Copy the entire text on lighting up emergency incident scenes word for word.

Document section:

------------------------------------------------------------------------

The inability to clearly see the incident scene and properly evaluate that scene for potential risks must become one of the primary risk factors that we address early in the incident lifecycle rather than later.
If it’s not already a part of your incident management strategies, lighting up the incident scene should be the third "concurrent incident management strategy" taking its rightful place alongside salvage and ventilation (See Figure 1). If we can't see the risk, we can't address the risk.
For the fire officer tasked with illuminating the incident scene, the necessary equipment includes – but is certainly not limited to – portable lights, support stands for those lights, electricity supplies, power cords and junction blocks.
Scene lighting should be a third strategy for concurrent incident management. (image/Streamlight)
Electricity supplies, power cords and junction blocks? This is 2019, not 1989 and the innovations in in portable lighting have far surpassed the days when lighting up the scene meant running an electrical cord from a generator mounted on the apparatus to power one Circle “D” light.
The manufacturers of scene lighting equipment have responded to the requirements of today's emergency responders with products that go beyond single halogen lights using power cords running back to the truck or engine. These products are light-weight, portable, and designed for both quick deployments anywhere on the emergency scene and extended operating times.
Two of the significant advancements have been the introduction of LED lights and lithium-ion batteries. The former provides vastly greater illumination power from smaller lighting packages; and the latter stretches out the amount of run time enabling emergency responders to place it and be done with it.
The latest scene lighting innovation comes from Streamlight, a leading manufacturer of lighting products for fire and emergency services since 1973. The Streamlight Portable Scene Light II gives firefighters and other emergency responders the portability and illumination power to light up any scene or task anywhere.

------------------------------------------------------------------------

Data segment:
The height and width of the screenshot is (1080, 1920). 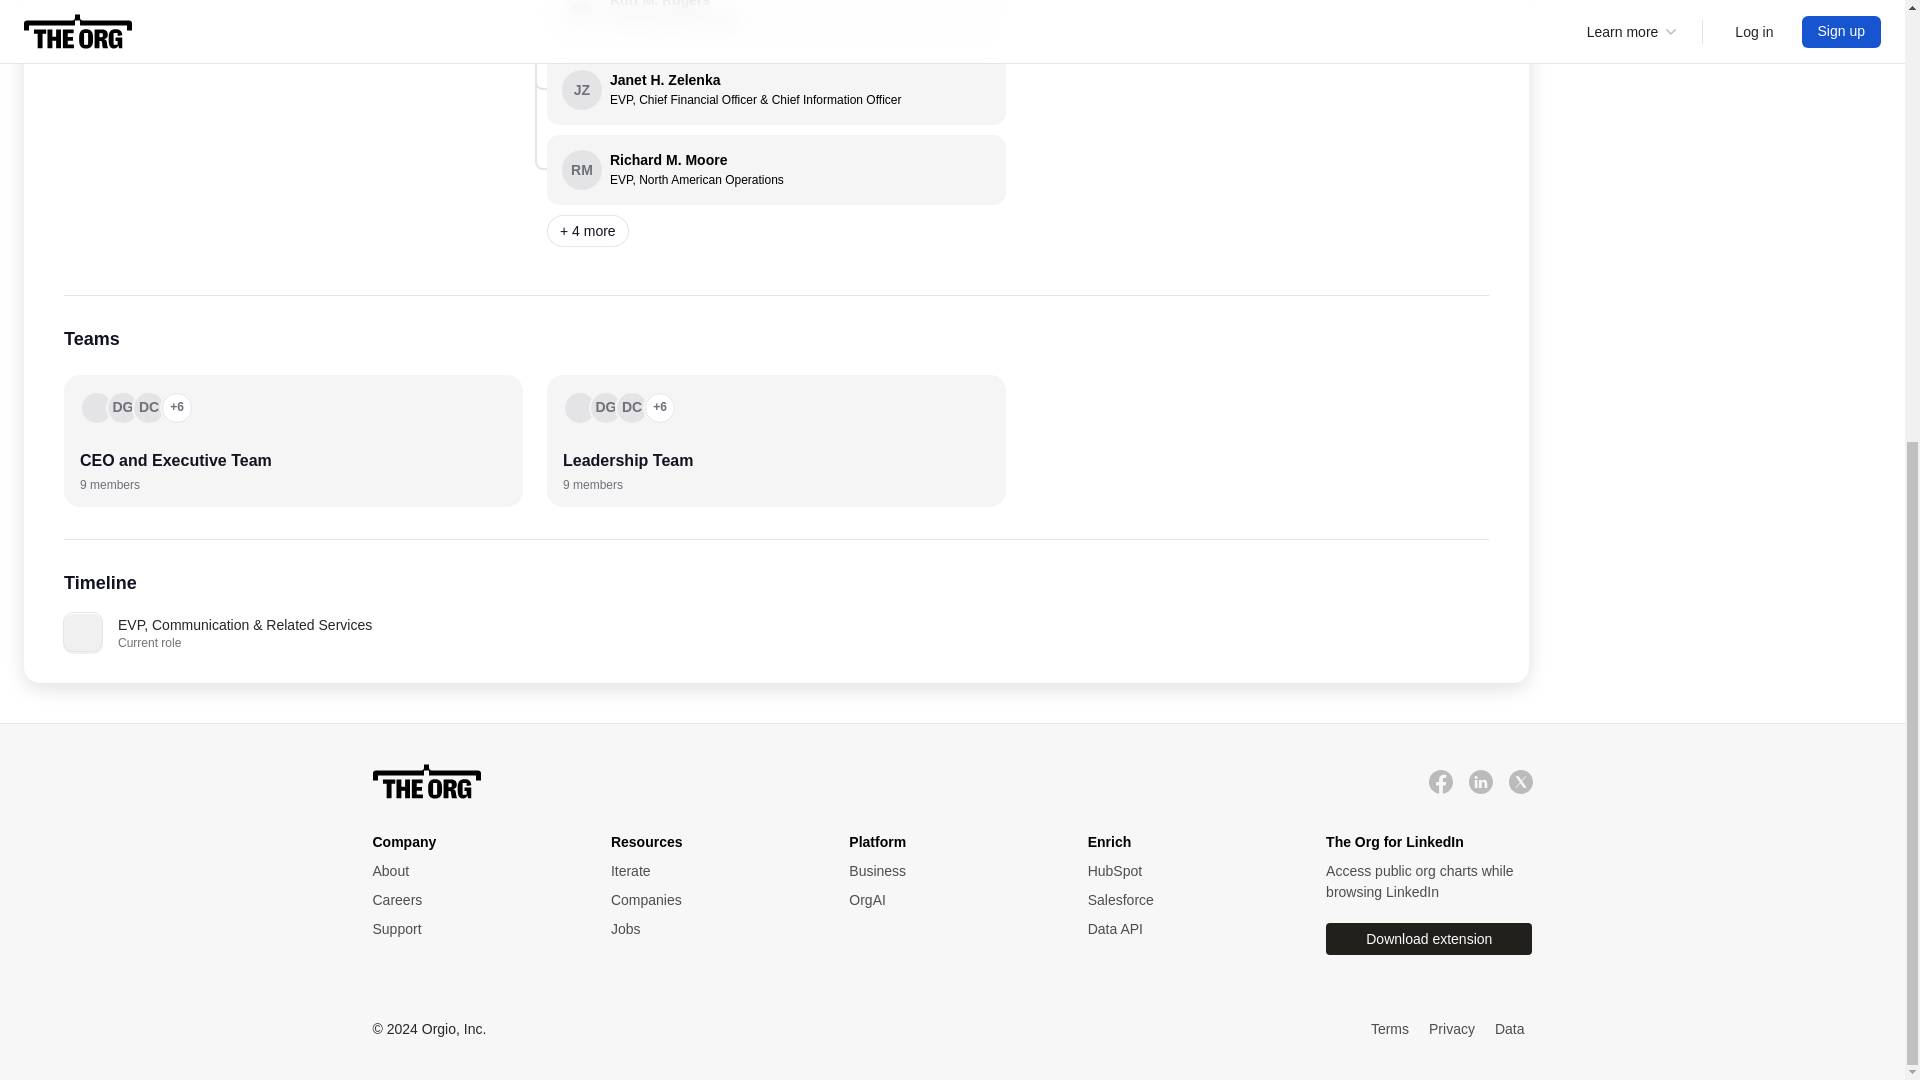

------------------------------------------------------------------------

Answer to this problem:
The inability to clearly see the incident scene and properly evaluate that scene for potential risks must become one of the primary risk factors that we address early in the incident lifecycle rather than later.
If it’s not already a part of your incident management strategies, lighting up the incident scene should be the third "concurrent incident management strategy" taking its rightful place alongside salvage and ventilation (See Figure 1). If we can't see the risk, we can't address the risk.
For the fire officer tasked with illuminating the incident scene, the necessary equipment includes – but is certainly not limited to – portable lights, support stands for those lights, electricity supplies, power cords and junction blocks.
Scene lighting should be a third strategy for concurrent incident management. (image/Streamlight)
Electricity supplies, power cords and junction blocks? This is 2019, not 1989 and the innovations in in portable lighting have far surpassed the days when lighting up the scene meant running an electrical cord from a generator mounted on the apparatus to power one Circle “D” light.
The manufacturers of scene lighting equipment have responded to the requirements of today's emergency responders with products that go beyond single halogen lights using power cords running back to the truck or engine. These products are light-weight, portable, and designed for both quick deployments anywhere on the emergency scene and extended operating times.
Two of the significant advancements have been the introduction of LED lights and lithium-ion batteries. The former provides vastly greater illumination power from smaller lighting packages; and the latter stretches out the amount of run time enabling emergency responders to place it and be done with it.
The latest scene lighting innovation comes from Streamlight, a leading manufacturer of lighting products for fire and emergency services since 1973. The Streamlight Portable Scene Light II gives firefighters and other emergency responders the portability and illumination power to light up any scene or task anywhere.